- Pixel coordinate grounding data

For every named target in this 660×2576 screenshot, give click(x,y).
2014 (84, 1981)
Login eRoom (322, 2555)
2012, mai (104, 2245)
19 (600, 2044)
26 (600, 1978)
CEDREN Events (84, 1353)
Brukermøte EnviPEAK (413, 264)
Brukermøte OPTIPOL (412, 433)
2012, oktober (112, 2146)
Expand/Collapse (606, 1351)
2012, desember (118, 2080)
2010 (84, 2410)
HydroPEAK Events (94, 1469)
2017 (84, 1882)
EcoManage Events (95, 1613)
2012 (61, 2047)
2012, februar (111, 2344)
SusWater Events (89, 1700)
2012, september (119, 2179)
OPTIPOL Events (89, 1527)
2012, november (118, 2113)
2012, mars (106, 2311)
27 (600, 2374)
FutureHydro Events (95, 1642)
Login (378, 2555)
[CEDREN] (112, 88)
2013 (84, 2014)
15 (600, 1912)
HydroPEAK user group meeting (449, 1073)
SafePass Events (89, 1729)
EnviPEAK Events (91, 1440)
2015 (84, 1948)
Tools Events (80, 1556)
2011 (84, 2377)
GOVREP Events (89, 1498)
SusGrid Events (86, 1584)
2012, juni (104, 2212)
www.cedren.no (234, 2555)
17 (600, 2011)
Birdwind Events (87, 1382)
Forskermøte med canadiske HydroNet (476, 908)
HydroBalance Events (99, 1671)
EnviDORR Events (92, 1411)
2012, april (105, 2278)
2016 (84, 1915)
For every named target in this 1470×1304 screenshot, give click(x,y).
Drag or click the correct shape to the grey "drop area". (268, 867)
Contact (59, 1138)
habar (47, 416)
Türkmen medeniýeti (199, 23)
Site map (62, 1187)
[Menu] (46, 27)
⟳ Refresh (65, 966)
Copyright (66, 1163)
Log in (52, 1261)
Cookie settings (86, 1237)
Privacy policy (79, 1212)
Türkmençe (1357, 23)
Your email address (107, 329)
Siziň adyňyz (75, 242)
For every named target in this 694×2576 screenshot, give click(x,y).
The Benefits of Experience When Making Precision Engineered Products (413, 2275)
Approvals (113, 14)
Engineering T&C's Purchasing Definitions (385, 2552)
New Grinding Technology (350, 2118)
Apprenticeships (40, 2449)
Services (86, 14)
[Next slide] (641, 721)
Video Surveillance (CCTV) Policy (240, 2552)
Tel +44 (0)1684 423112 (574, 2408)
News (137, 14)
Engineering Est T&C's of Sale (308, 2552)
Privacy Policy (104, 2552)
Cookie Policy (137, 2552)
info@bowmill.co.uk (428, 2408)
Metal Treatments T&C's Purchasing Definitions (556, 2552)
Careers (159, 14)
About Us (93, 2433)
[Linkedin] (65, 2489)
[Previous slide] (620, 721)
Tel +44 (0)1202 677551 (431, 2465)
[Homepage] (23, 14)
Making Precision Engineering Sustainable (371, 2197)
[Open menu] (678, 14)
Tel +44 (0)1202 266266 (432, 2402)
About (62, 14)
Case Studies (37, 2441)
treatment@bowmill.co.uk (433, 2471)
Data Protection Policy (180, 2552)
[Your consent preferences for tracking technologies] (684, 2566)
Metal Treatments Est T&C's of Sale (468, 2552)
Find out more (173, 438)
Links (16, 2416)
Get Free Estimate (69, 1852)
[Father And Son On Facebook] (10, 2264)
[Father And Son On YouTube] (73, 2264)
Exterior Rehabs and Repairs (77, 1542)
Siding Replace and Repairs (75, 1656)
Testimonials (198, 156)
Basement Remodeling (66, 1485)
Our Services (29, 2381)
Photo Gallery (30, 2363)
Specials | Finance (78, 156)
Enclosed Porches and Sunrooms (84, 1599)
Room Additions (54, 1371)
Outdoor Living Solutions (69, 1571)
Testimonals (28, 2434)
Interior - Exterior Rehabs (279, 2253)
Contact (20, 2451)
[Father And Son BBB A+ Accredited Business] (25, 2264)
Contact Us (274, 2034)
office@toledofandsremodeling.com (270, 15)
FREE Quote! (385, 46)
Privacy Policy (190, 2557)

- THE PROBLEM
Your answer must be an exact copy of every record.

- PROBLEM SOLUTION
For every named target in this 660×2576 screenshot, give click(x,y).
2014 (84, 1981)
Login eRoom (322, 2555)
2012, mai (104, 2245)
19 (600, 2044)
26 (600, 1978)
CEDREN Events (84, 1353)
Brukermøte EnviPEAK (413, 264)
Brukermøte OPTIPOL (412, 433)
2012, oktober (112, 2146)
Expand/Collapse (606, 1351)
2012, desember (118, 2080)
2010 (84, 2410)
HydroPEAK Events (94, 1469)
2017 (84, 1882)
EcoManage Events (95, 1613)
2012 (61, 2047)
2012, februar (111, 2344)
SusWater Events (89, 1700)
2012, september (119, 2179)
OPTIPOL Events (89, 1527)
2012, november (118, 2113)
2012, mars (106, 2311)
27 (600, 2374)
FutureHydro Events (95, 1642)
Login (378, 2555)
[CEDREN] (112, 88)
2013 (84, 2014)
15 (600, 1912)
HydroPEAK user group meeting (449, 1073)
SafePass Events (89, 1729)
EnviPEAK Events (91, 1440)
2015 (84, 1948)
Tools Events (80, 1556)
2011 (84, 2377)
GOVREP Events (89, 1498)
SusGrid Events (86, 1584)
2012, juni (104, 2212)
www.cedren.no (234, 2555)
17 (600, 2011)
Birdwind Events (87, 1382)
Forskermøte med canadiske HydroNet (476, 908)
HydroBalance Events (99, 1671)
EnviDORR Events (92, 1411)
2012, april (105, 2278)
2016 (84, 1915)
For every named target in this 1470×1304 screenshot, give click(x,y).
Drag or click the correct shape to the grey "drop area". (268, 867)
Contact (59, 1138)
habar (47, 416)
Türkmen medeniýeti (199, 23)
Site map (62, 1187)
[Menu] (46, 27)
⟳ Refresh (65, 966)
Copyright (66, 1163)
Log in (52, 1261)
Cookie settings (86, 1237)
Privacy policy (79, 1212)
Türkmençe (1357, 23)
Your email address (107, 329)
Siziň adyňyz (75, 242)
For every named target in this 694×2576 screenshot, give click(x,y).
The Benefits of Experience When Making Precision Engineered Products (413, 2275)
Approvals (113, 14)
Engineering T&C's Purchasing Definitions (385, 2552)
New Grinding Technology (350, 2118)
Apprenticeships (40, 2449)
Services (86, 14)
[Next slide] (641, 721)
Video Surveillance (CCTV) Policy (240, 2552)
Tel +44 (0)1684 423112 (574, 2408)
News (137, 14)
Engineering Est T&C's of Sale (308, 2552)
Privacy Policy (104, 2552)
Cookie Policy (137, 2552)
info@bowmill.co.uk (428, 2408)
Metal Treatments T&C's Purchasing Definitions (556, 2552)
Careers (159, 14)
About Us (93, 2433)
[Linkedin] (65, 2489)
[Previous slide] (620, 721)
Tel +44 (0)1202 677551 (431, 2465)
[Homepage] (23, 14)
Making Precision Engineering Sustainable (371, 2197)
[Open menu] (678, 14)
Tel +44 (0)1202 266266 (432, 2402)
About (62, 14)
Case Studies (37, 2441)
treatment@bowmill.co.uk (433, 2471)
Data Protection Policy (180, 2552)
[Your consent preferences for tracking technologies] (684, 2566)
Metal Treatments Est T&C's of Sale (468, 2552)
Find out more (173, 438)
Links (16, 2416)
Get Free Estimate (69, 1852)
[Father And Son On Facebook] (10, 2264)
[Father And Son On YouTube] (73, 2264)
Exterior Rehabs and Repairs (77, 1542)
Siding Replace and Repairs (75, 1656)
Testimonials (198, 156)
Basement Remodeling (66, 1485)
Our Services (29, 2381)
Photo Gallery (30, 2363)
Specials | Finance (78, 156)
Enclosed Porches and Sunrooms (84, 1599)
Room Additions (54, 1371)
Outdoor Living Solutions (69, 1571)
Testimonals (28, 2434)
Interior - Exterior Rehabs (279, 2253)
Contact (20, 2451)
[Father And Son BBB A+ Accredited Business] (25, 2264)
Contact Us (274, 2034)
office@toledofandsremodeling.com (270, 15)
FREE Quote! (385, 46)
Privacy Policy (190, 2557)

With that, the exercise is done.